Check out the telewave 44DL
 
Joined
Apr 30, 2008
Messages
1,499
Location
Pittsboro IN
You mentioned phase stable cables. I’m not very familiar with those. Are those just high quality test cables or is there specific things that make them good for use with test equipment?
They are high quality with the ability to resist lots of flexing, more so than the standard diameter coax test cables. A friend taught LAS when he was a Bell engineer and had students test their cables in class. Many failed and he had managers call him to complain their budgets were strained because they had to buy cables they had not planned on.

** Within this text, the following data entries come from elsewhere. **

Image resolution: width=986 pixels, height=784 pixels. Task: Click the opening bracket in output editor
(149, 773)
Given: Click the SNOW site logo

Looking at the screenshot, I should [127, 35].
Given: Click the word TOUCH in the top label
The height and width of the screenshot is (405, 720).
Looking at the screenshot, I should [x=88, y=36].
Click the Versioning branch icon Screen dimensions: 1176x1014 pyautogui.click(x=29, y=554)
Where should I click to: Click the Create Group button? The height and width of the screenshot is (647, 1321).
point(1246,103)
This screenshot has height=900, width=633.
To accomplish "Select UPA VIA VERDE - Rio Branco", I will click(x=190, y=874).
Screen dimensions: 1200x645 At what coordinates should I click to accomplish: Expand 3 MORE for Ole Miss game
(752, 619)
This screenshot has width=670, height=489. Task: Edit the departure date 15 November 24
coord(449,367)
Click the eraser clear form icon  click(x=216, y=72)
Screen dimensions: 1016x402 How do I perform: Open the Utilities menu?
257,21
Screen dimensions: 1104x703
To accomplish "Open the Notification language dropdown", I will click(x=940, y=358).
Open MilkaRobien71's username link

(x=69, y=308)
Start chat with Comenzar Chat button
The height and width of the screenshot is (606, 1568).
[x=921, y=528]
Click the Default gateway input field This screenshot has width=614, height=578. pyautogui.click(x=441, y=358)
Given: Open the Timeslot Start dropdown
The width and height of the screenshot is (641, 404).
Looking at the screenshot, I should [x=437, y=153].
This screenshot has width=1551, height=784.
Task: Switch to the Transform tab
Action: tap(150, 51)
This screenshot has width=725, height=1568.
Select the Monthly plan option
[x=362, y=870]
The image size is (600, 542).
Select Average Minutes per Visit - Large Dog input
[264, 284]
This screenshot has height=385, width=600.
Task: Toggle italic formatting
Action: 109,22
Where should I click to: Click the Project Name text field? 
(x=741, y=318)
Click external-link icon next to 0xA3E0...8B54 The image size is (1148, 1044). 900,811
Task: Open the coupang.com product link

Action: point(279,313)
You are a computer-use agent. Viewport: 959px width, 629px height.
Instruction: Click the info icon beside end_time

I got a student to let me test his phase stable cable and it jumped all over the screen, great example of assuming it must be good but it tested bad.
When I started hands on testing a guy said he and his coworkers tested theirs and all failed.
 

petnrdx

Member
Joined
Feb 5, 2004
Messages
418
Location
Hudson, FL
I agree with most of the above several peoples posts.
But I disagree with the statement that "For tuning duplexers....best thing to use is a tracking generator".
I believe the best thing to use for duplexers, combiners, and other filters is a VNA.
A spec an / track gen is a good way to tune dupes, etc.
But a proper VNA is better in my experience.
 

jeepsandradios

Member
Feed Provider
Joined
Jul 29, 2012
Messages
2,310
Location
East of the Mississippi
I'm another LMR Master user and wouldn't go to a site without it. Back in the day it was 2670 and VNA so two cases two power sources just a a hassle. Having both in one box now is night and day. I sweep way more antenna's now than I ever did before just because its all in the box.
 

Project25_MASTR

Millennial Graying OBT Guy
Joined
Jun 16, 2013
Messages
4,421
Location
Texas
Viavi VNA option video, Mr P-25 master is buried in his fleet maps so he could not find this, I hear he's stuck looking for the Bismarck...

So I just got to see the CX300 for the first time today and learned it does have a VNA option. I withheld my comment about the R8200 at least including the VNA in the base price (don't want it...buy an R8100). Didn't get the opportunity to really play with the CX300 though. Some things I think are nifty...some things I question why it's even there.